Exercise brief
Would you give again, exactly, the lines running from the line with "Where should I click to: Open" to the end of the data below, both included?

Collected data
+ + + +
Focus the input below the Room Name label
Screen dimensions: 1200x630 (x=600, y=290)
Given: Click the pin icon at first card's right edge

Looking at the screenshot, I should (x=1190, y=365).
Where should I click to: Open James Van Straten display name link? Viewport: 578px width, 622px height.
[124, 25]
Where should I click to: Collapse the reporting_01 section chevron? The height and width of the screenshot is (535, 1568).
+ + + +
The completed task
Where should I click to: Open James Van Straten display name link? Viewport: 578px width, 622px height.
[124, 25]
Where should I click to: Collapse the reporting_01 section chevron? The height and width of the screenshot is (535, 1568).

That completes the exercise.